═══ Records shown ═══

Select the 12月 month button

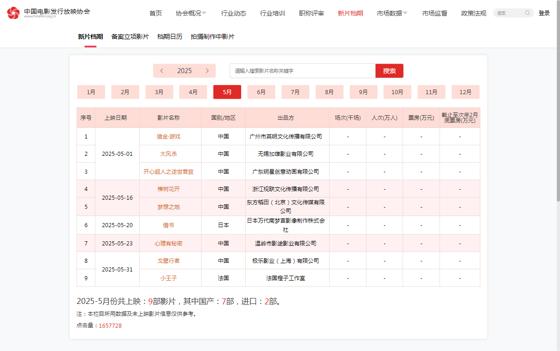465,92
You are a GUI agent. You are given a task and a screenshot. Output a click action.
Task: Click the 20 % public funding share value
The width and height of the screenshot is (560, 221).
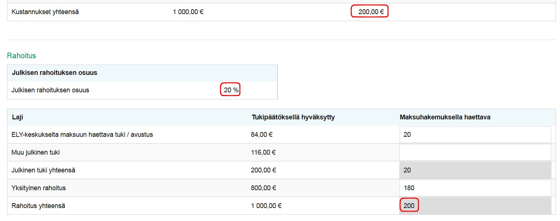[x=231, y=90]
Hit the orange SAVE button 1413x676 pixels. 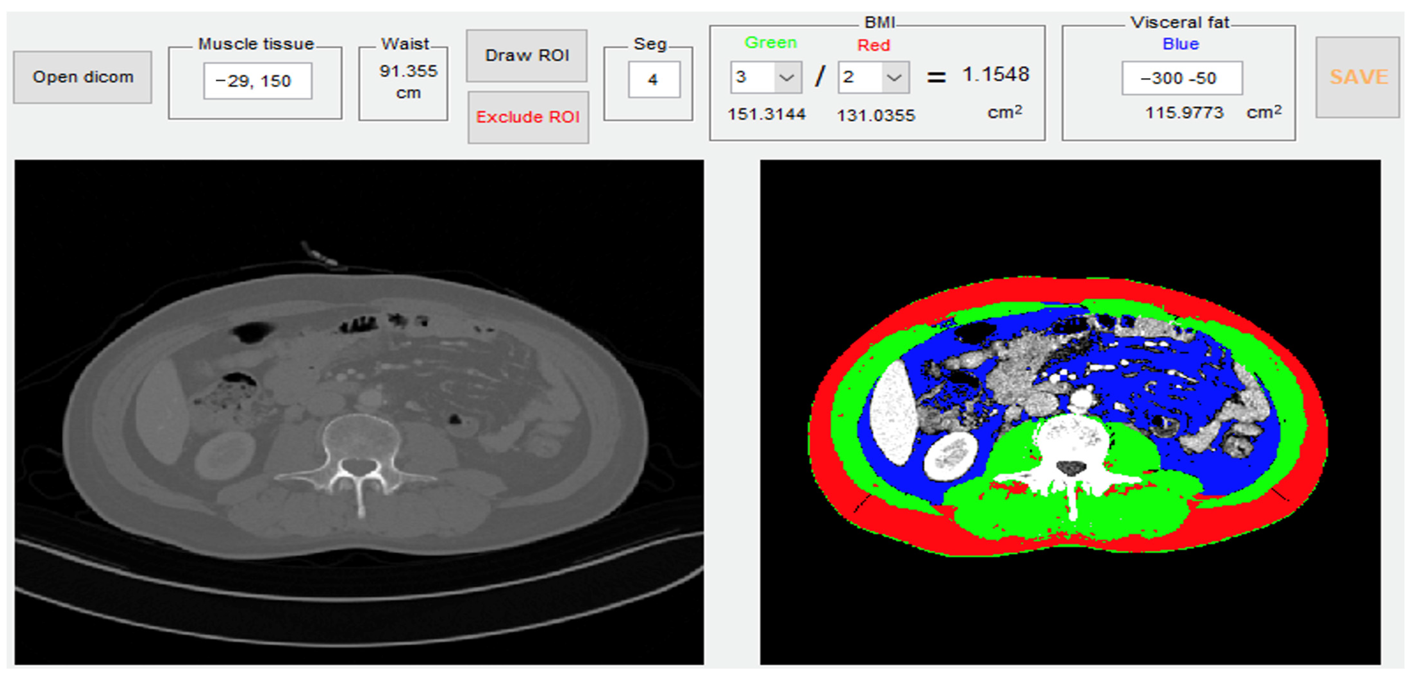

═══

_Request_
Can you rewrite every line of the entries above as a Markdown table with the columns "No." and "Text", numbering each row and skipping blank lines? Leave the pictures out.

_Task response_
| No. | Text |
|---|---|
| 1 | Select the 12月 month button |
| 2 | 465,92 |
| 3 | You are a GUI agent. You are given a task and a screenshot. Output a click action. |
| 4 | Task: Click the 20 % public funding share value |
| 5 | The width and height of the screenshot is (560, 221). |
| 6 | [x=231, y=90] |
| 7 | Hit the orange SAVE button 1413x676 pixels.  |